農林水産省は2021年3月に「みどりの食料戦略システム」の中間とりまとめを明らかにし、将来的な展望を示しました。2050年までに化学農薬の使用量を50%、化学肥料の使用量を30%にそれぞれ削減するとともに有機農業に取り組む面積を100万haに拡大するなどの目標を掲げています。国ベースで有機農業に取り組む姿勢が表れており、生活の中でも意識していかなければならない点となっています。
食料自給率を高めるための動き
そもそも、食料自給率とはどのような指標なのでしょうか。
「国内において食料の供給量に対して国内生産の割合を示す指標」と説明されますが、国内で消費する量を国内での生産量でまかなえる場合は100%を超える値となります。100%に満たない場合は国内で消費する量を国内での生産量だけでは足りないことになり、海外で生産しているものを輸入して消費にまわしているのです。
また、食料自給率にはカロリーベースと生産額ベースの2種類の考え方があります。

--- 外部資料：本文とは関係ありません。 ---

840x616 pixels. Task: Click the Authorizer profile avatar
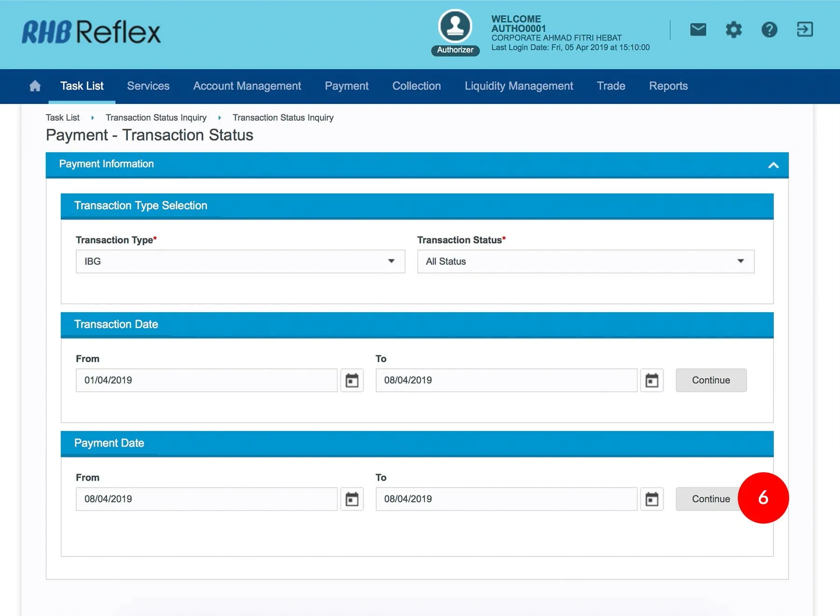tap(455, 27)
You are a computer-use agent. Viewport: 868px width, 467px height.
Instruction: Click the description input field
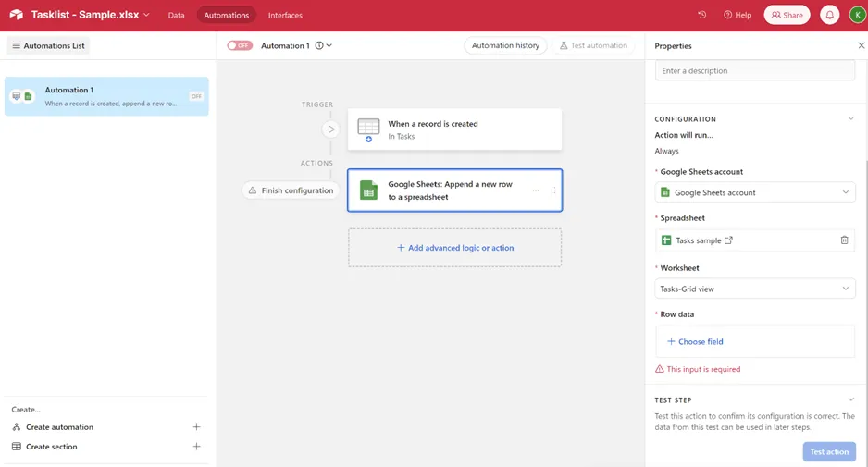(755, 71)
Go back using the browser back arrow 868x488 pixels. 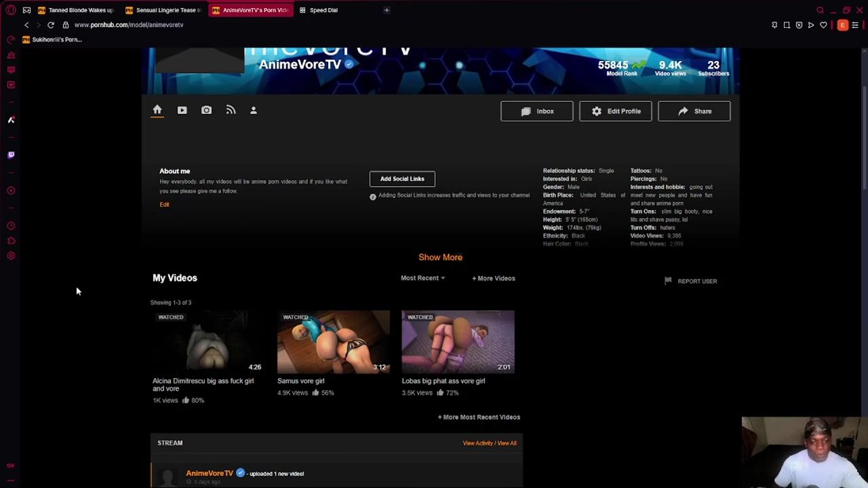(x=26, y=25)
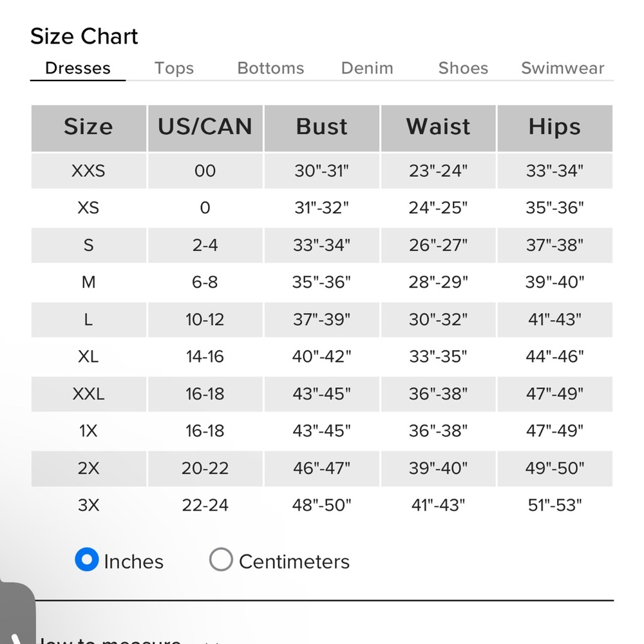Click the M size row label
Viewport: 644px width, 644px height.
[88, 282]
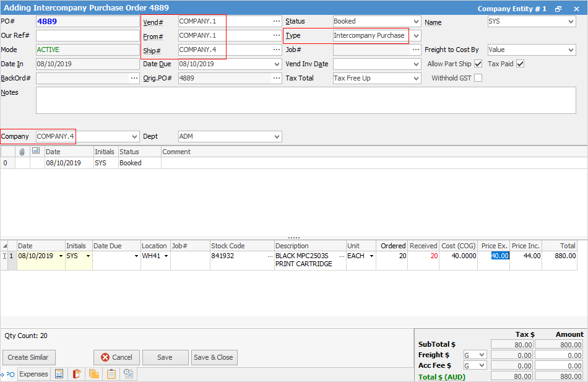Click the note card column header icon
This screenshot has width=588, height=382.
tap(36, 152)

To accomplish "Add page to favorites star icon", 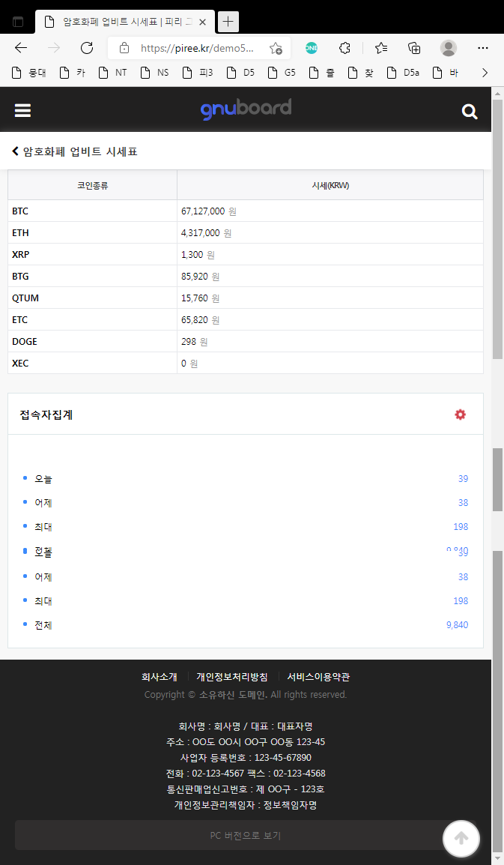I will pyautogui.click(x=276, y=49).
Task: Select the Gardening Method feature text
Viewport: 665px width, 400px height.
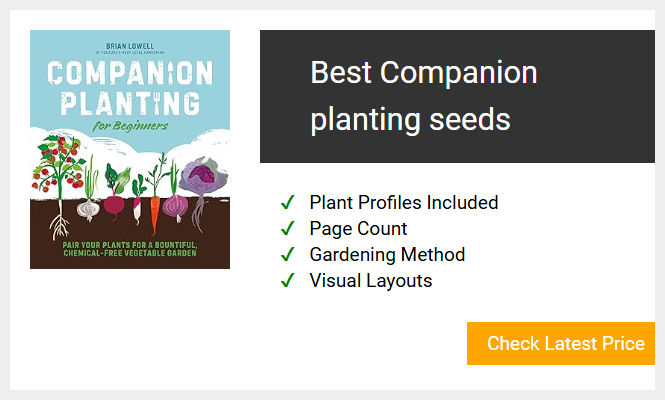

農林水産省のページの解説を下記に引用します。
【カロリーベース総合食料自給率】
食料全体の自給率を考える場合、異なる種類の食料を合算する際の共通のものさしを、食べものに含まれる熱量(カロリー)とした考えで計算したものがカロリーベース総合食料自給率となります。基礎的な栄養価であるエネルギー(カロリー)に着目して、国民に供給される熱量(総供給熱量)に対する国内生産の割合を示す指標です。
カロリーベース総合食料自給率(令和2年度)
=1人1日当たり国産供給熱量(843kcal)/1人1日当たり供給熱量(2,269kcal)
=37%※分子及び分母の供給熱量は、「日本食品標準成分表2020年版(八訂)」に基づき、各品目の重量を熱量(カロリー)に換算したうえで、それらを足し上げて算出しています。

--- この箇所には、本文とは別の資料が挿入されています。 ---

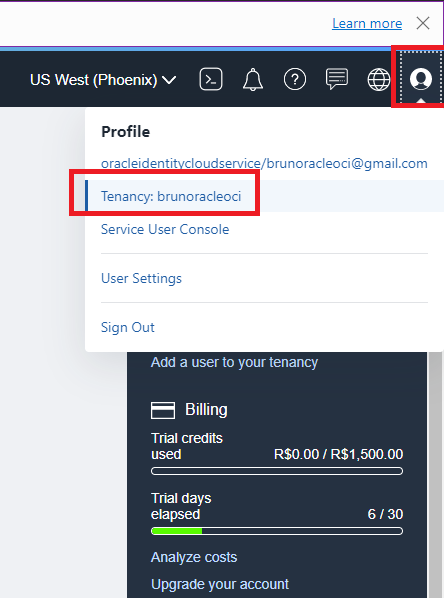This screenshot has height=598, width=444.
Task: Click the user profile avatar icon
Action: click(420, 79)
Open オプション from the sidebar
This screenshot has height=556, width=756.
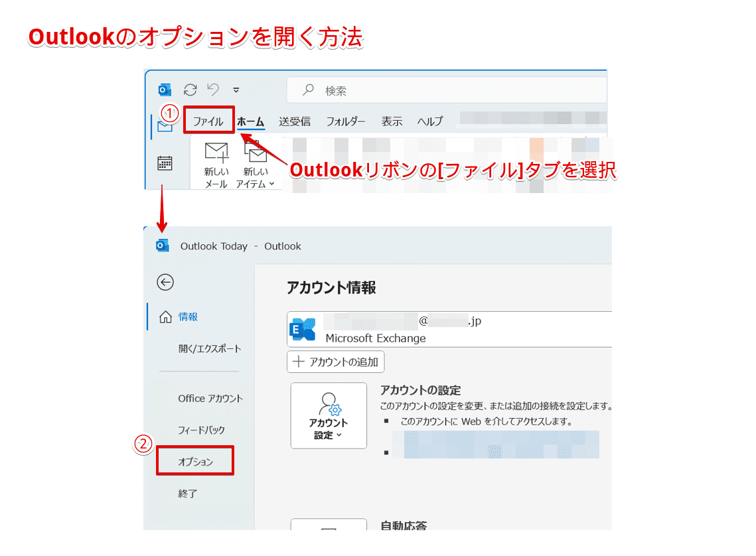point(194,460)
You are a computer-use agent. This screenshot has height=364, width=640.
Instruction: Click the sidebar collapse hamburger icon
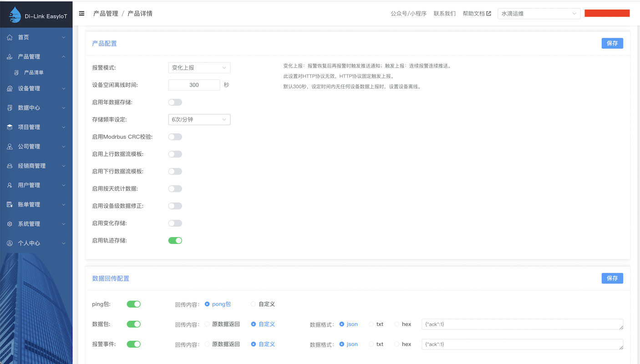point(81,14)
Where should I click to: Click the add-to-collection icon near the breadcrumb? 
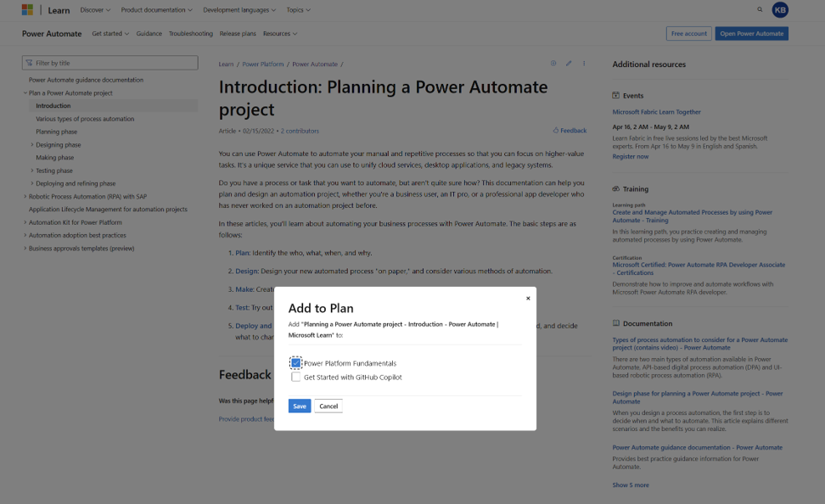(553, 62)
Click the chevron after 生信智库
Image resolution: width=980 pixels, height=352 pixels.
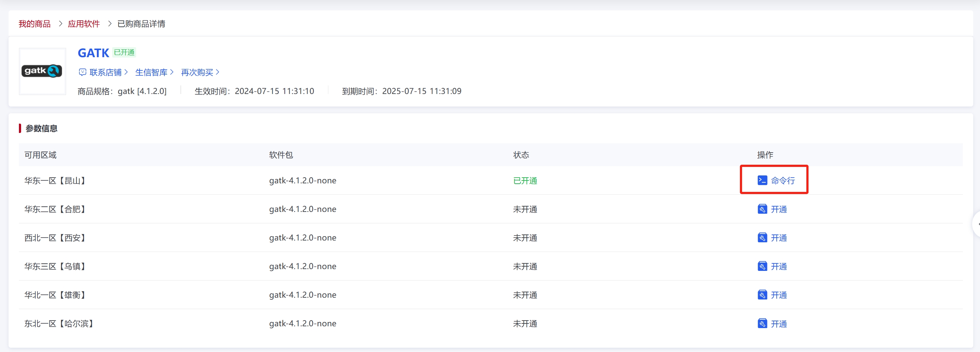tap(172, 72)
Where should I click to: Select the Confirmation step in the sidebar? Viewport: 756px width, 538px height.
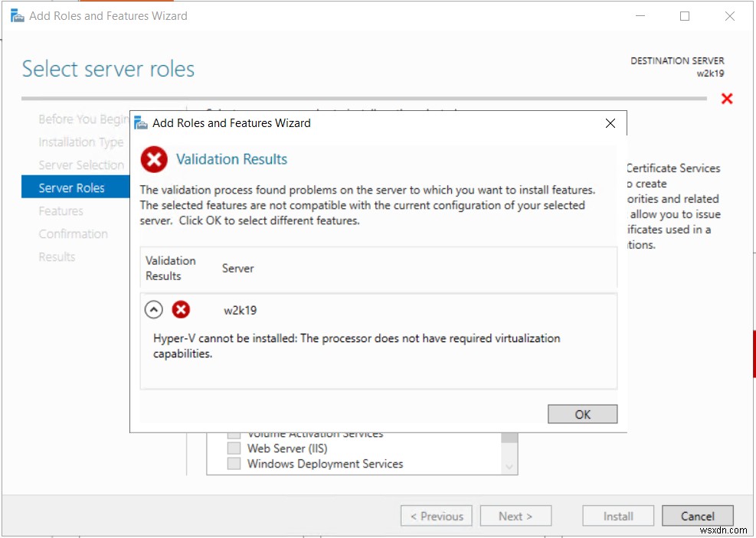(x=74, y=233)
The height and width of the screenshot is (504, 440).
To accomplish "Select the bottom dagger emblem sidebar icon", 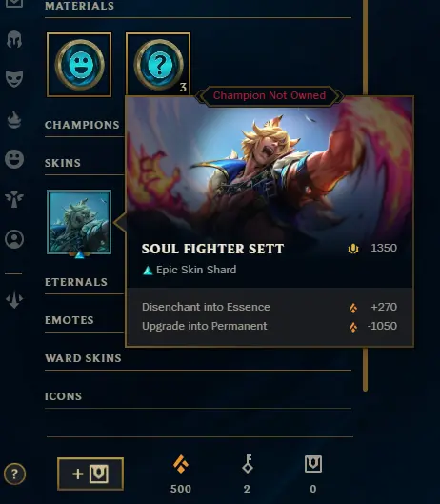I will 14,299.
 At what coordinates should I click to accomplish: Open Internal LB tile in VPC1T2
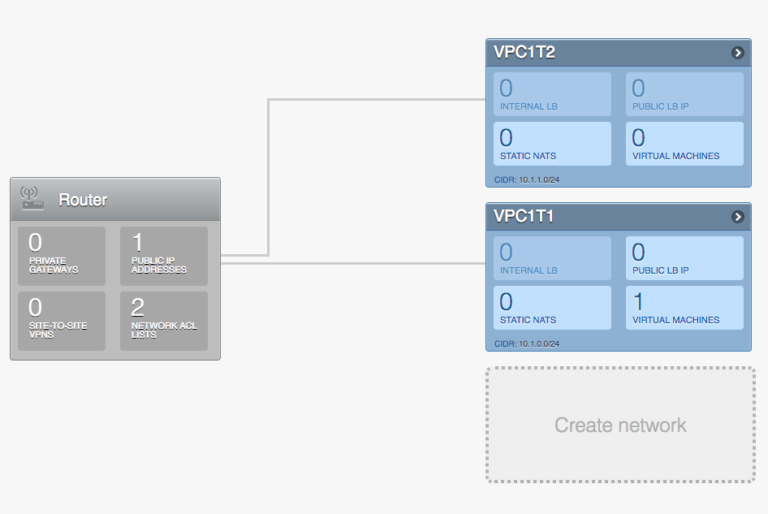point(552,95)
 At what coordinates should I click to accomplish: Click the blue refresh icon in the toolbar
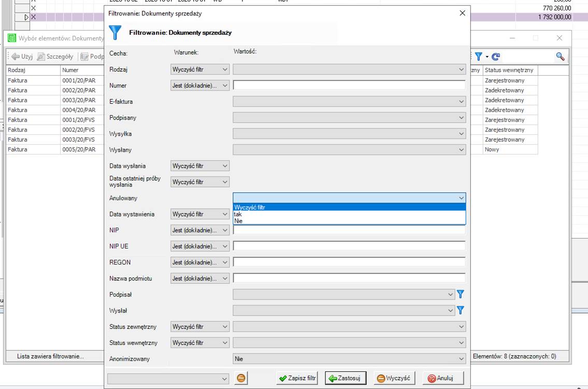(496, 57)
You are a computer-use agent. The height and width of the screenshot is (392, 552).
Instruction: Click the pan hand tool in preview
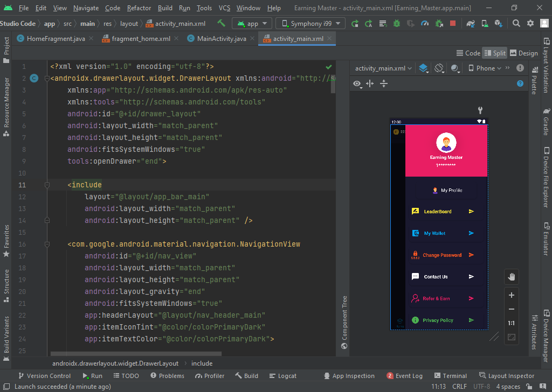point(512,277)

w.maff.go.jp/j/zyukyu/zikyu_ritu/011.html (農林水産省)
【生産額ベース総合食料自給率】
異なる食料を合算する際の共通のものさしを、食べものの価値(生産額)とした考えで計算したものが生産額ベース総合食料自給率となります。生産額ベース総合食料自給率は、経済的価値に着目して、国民に供給される食料の生産額(食料の国内消費仕向額)に対する国内生産の割合を示す指標です。
生産額ベース総合食料自給率(令和2年度)
=食料の国内生産額(10.4兆円)/食料の国内消費仕向額(15.4兆円)
=67%分子及び分母の金額は、「生産農業所得統計」の農家庭先価格等に基づき、各品目の重量を金額に換算したうえで、それらを足し上げて算出しています。
https://www.maff.go.jp/j/zyukyu/zikyu_ritu/011.html (農林水産省)
農林水産省の直近の発表によると、2020年(令和2年)の日本のカロリーベース総合食料自給率は過去最低の37%、生産額ベース総合食料自給率は67%となっています。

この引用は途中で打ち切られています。